• _Challenge_: Copy out the data below, substituting "desktop assistant" for each "computer-use agent" and keeping everything else the same. Leave out the pictures.

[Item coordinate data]
>> BEGIN

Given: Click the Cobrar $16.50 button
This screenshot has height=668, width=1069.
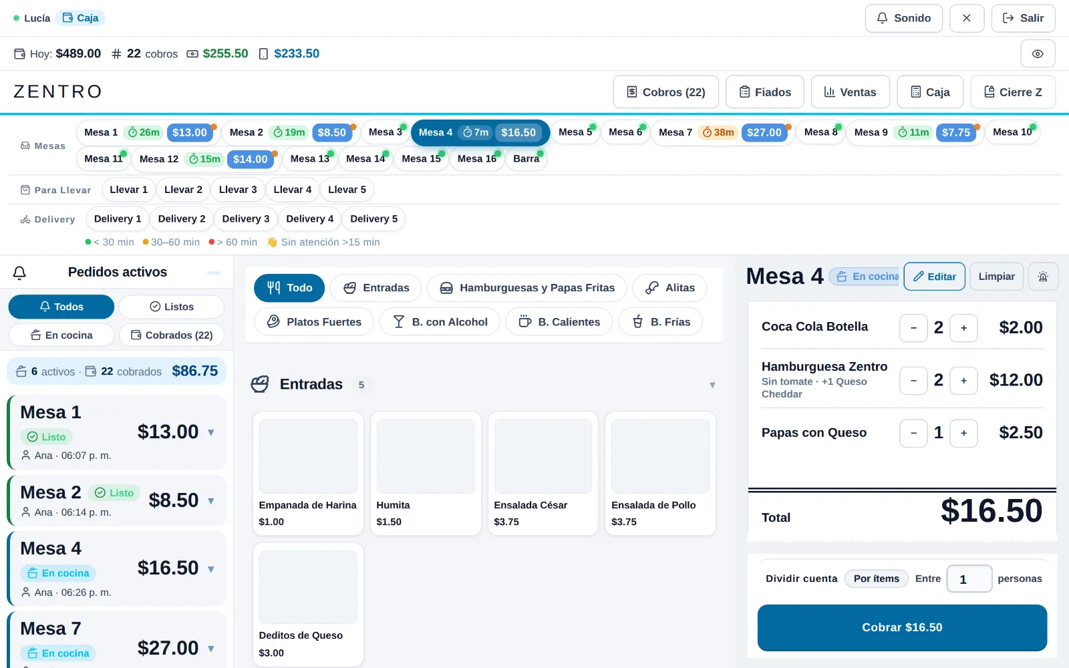Looking at the screenshot, I should click(x=902, y=627).
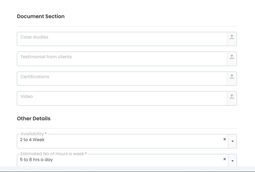Clear the Availability selection with X
The height and width of the screenshot is (172, 255).
225,139
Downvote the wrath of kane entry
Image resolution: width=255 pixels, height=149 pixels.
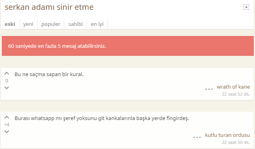[x=7, y=88]
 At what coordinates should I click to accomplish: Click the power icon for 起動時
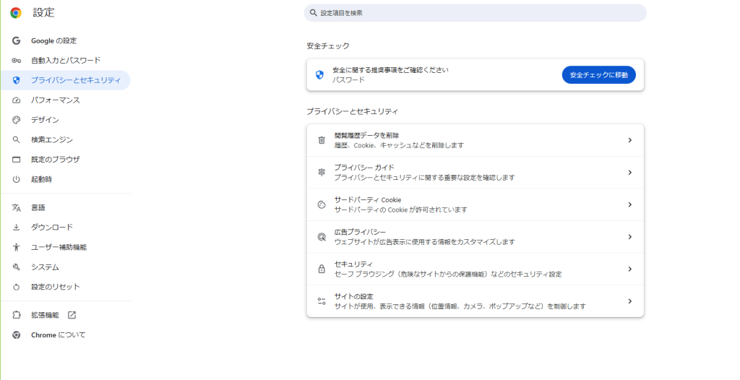point(16,179)
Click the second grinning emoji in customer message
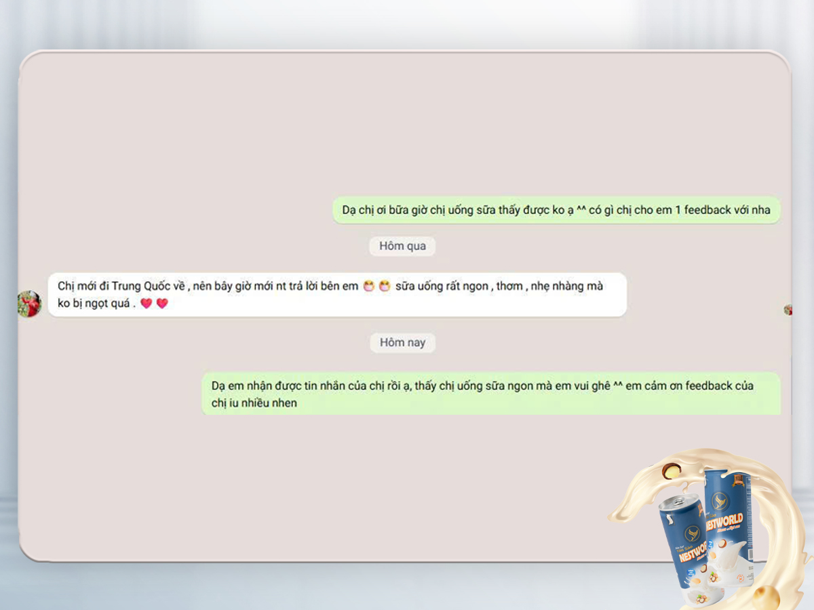This screenshot has width=814, height=610. [385, 287]
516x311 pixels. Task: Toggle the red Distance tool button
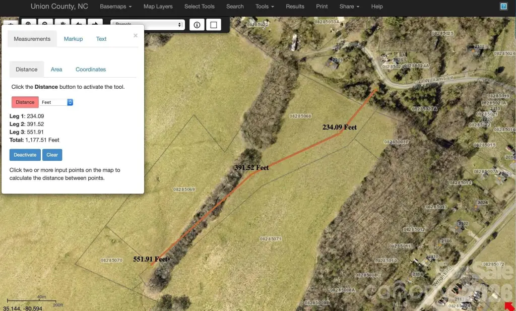(25, 102)
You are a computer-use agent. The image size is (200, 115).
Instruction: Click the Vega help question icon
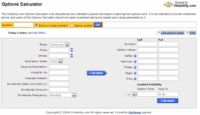pyautogui.click(x=135, y=73)
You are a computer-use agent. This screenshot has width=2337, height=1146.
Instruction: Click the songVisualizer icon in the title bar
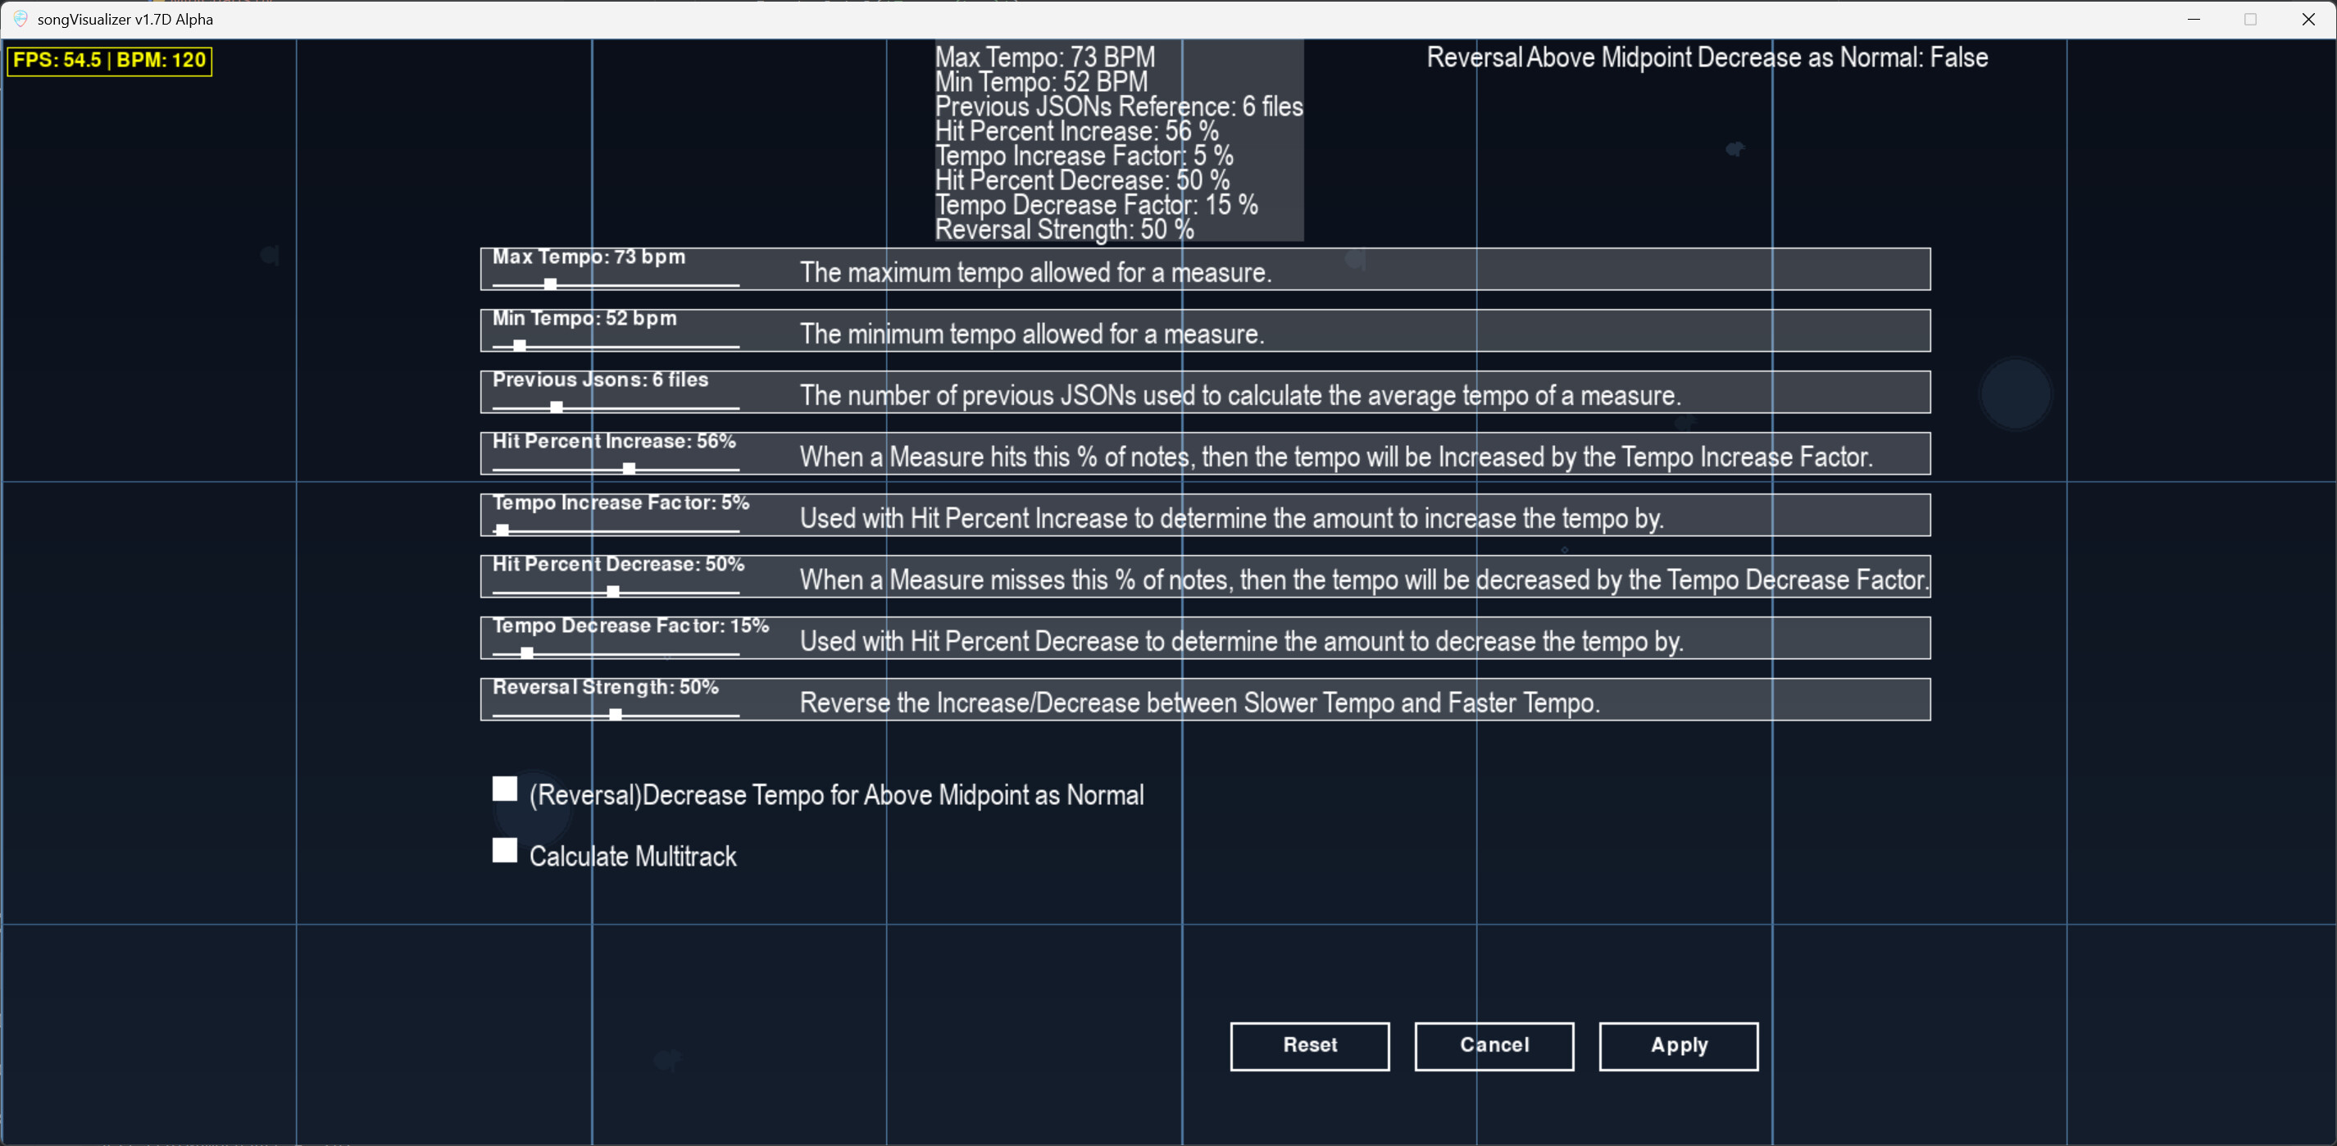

>> END

• _Exercise solution_:
Given: Click the Cobrar $16.50 button
This screenshot has height=668, width=1069.
Looking at the screenshot, I should click(x=902, y=627).
Clear the Availability selection with X
The height and width of the screenshot is (172, 255).
225,139
Downvote the wrath of kane entry
Image resolution: width=255 pixels, height=149 pixels.
[x=7, y=88]
 At what coordinates should I click to accomplish: Click the power icon for 起動時
point(16,179)
Click the second grinning emoji in customer message
This screenshot has width=814, height=610. [385, 287]
516x311 pixels. Task: Toggle the red Distance tool button
(25, 102)
You are a desktop assistant. The image size is (200, 115).
Instruction: Click the Vega help question icon
pyautogui.click(x=135, y=73)
You are a desktop assistant. This screenshot has width=2337, height=1146.
Instruction: Click the songVisualizer icon in the title bar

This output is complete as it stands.